私、出石明菜(いずしあきな)は帝都大学の教授室にいた。
コーヒーを飲みながら目の前にいる青年に声を掛けた。


「いよいよ、君も来月から教員なのね。」


彼の名は藤原雪浩……、二年ほど前からここで教員になるため講義を受けていた。


「ええ、今は職場で引き継ぎ作業をしています。」
「しかし、いいの?こんな忙しい時期にここにいても?」


実はここは教育学部ではない。考古学部の研究室である。


「大丈夫ですよ。提出書類はある程度終わりましたし、俺には試験勉強は要りませんでしたしね。」


知らない人が聞けばカチンとくる言葉だが、彼は事実を述べているだけだった。


「そう言えば、教員採用試験前日までここに来ていたわね。流石は“ロボット”だわ。」


そう、彼は“ロボット”なのだ。初めて聞いたときは『頭がおかしいのか?』と本気で疑ったものだ。
しかし、成績は間違い無くトップであり、先述の“お庭番教員採用試験”を首席で合格している。

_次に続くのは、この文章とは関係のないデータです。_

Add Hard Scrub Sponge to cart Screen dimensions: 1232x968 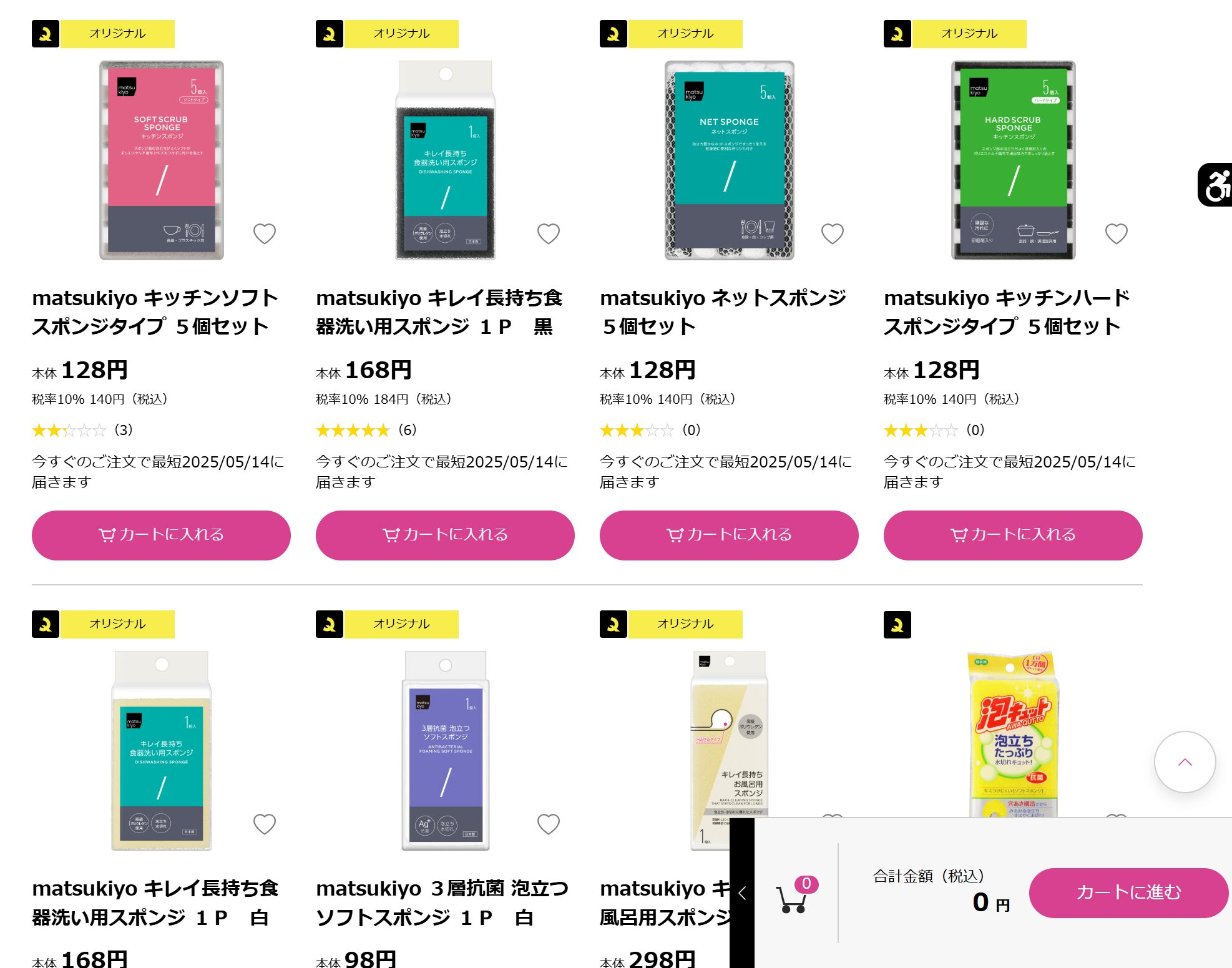point(1013,535)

「倍率が非常に高いのに卒業資格習得直後に採用だもね。」


驚きを通り越して呆れるしかなかった。

ガララララ………。


「おや、今日も来ているのかい?」


中に入ってきたのは。


「あっ、教授。」


私の父、出石浩だった。父は私の言葉を聞いた途端、大きくため息をついた。


「公私を混同しない娘に対して少々複雑だよ。」
「素直に“お父さんと呼びなさい”と言えばいいんですよ。教授。」


彼が苦笑しながらタバコをふかした。


「それより教授。先日の遺跡発掘の成果は出ましたか?」
「今、報告書を渡すよ。」


私達は今、古代文明の遺跡発掘調査を行っている。
何故か、その遺跡には凶悪な魔物が巣くっていた。
しかし、目の前にいる青年が協力を申し出て魔物を蹴散らしたのだ。ちなみに、その見返りは………。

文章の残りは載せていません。